Primeiramente, eu gostaria de dizer que é lamentável a saída da Petrobras, para toda a cadeia de petróleo e gás, por ser uma empresa grande, que tem uma vida na Bacia Potiguar. São 47 anos de operação, mas, infelizmente, nos últimos anos a Petrobras tomou a decisão de não mais fazer investimentos na Bacia Potiguar, no onshore brasileiro como um todo, não só no Rio Grande do Norte, e isso terminou por deixar a cadeia de petróleo e gás desassistida do ponto de vista de melhoras no incremento de produção, de geração de emprego, geração de negócio na cadeia. Segundo, que o impacto direto com esse anúncio da Petrobras ele vai de encontro ao sentimento de parte da população, sentimento da classe política e também da classe empresarial.
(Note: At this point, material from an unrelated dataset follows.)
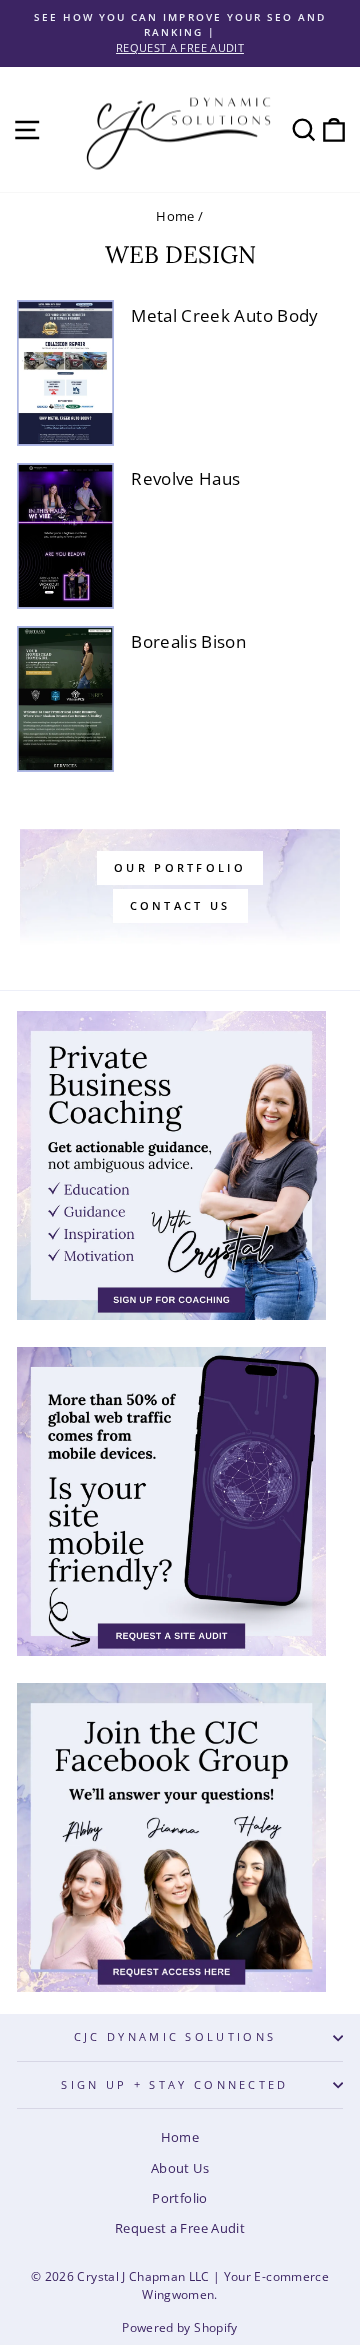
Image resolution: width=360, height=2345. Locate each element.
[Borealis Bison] (65, 699)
Como eu disse, a Petrobras tem um portfólio enorme, é uma empresa que em qualquer canto que ela esteja, ela gera negócios – diretos e indiretos. Então, pelo tamanho da Petrobras, isso também gerou um impacto muito grande nesses segmentos num primeiro momento. É tanto que nós tivemos falas de várias pessoas em defesa da manutenção da Petrobras no RN.
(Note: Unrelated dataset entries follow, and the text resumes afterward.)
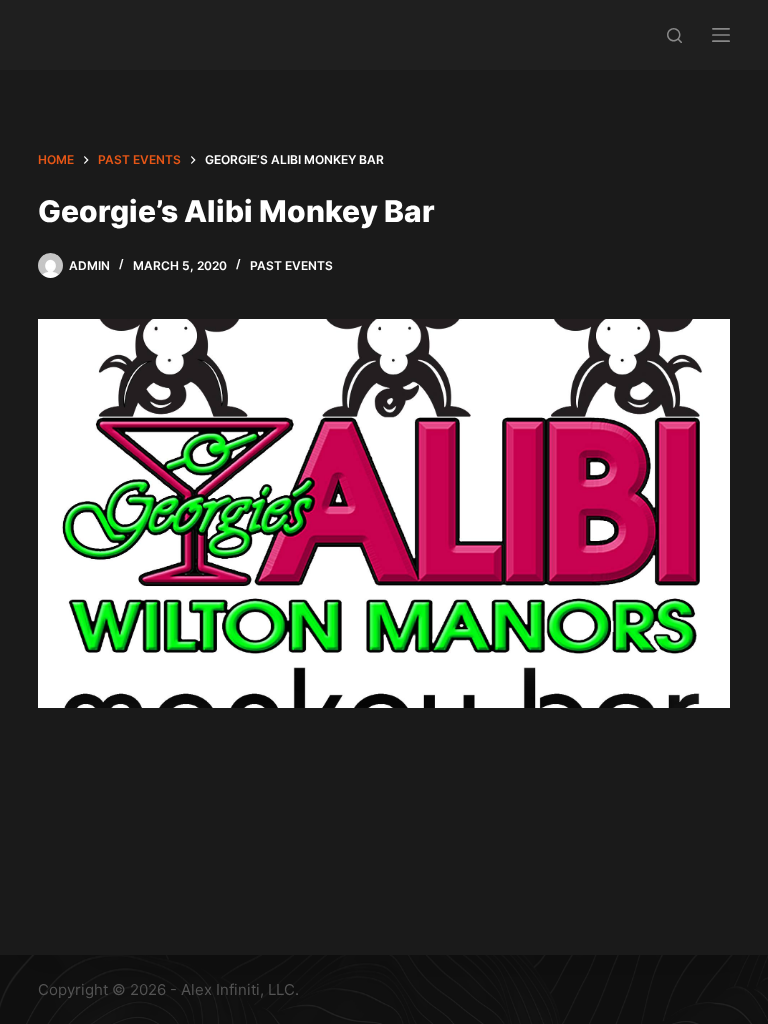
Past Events (291, 265)
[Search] (674, 35)
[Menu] (721, 35)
Qual o impacto positivo desse anúncio?

Um outro impacto, que eu considero positivo, é que com a venda dos ativos outro operador irá entrar na Bacia Potiguar para operar esses campos e essas unidades que a Petrobras tem. E eu acredito muito que com essa entrada a gente tenha uma dinamização obviamente da cadeia petróleo e gás, porque essas empresas entram para fazer investimentos e fazendo investimento para aumentar a produção, porque pela capacidade que eles têm hoje, de operação da própria Petrobras, fica difícil para comprar e manter uma produção comercial, eles precisam ampliar para poder ter a garantia de retorno dos investimentos.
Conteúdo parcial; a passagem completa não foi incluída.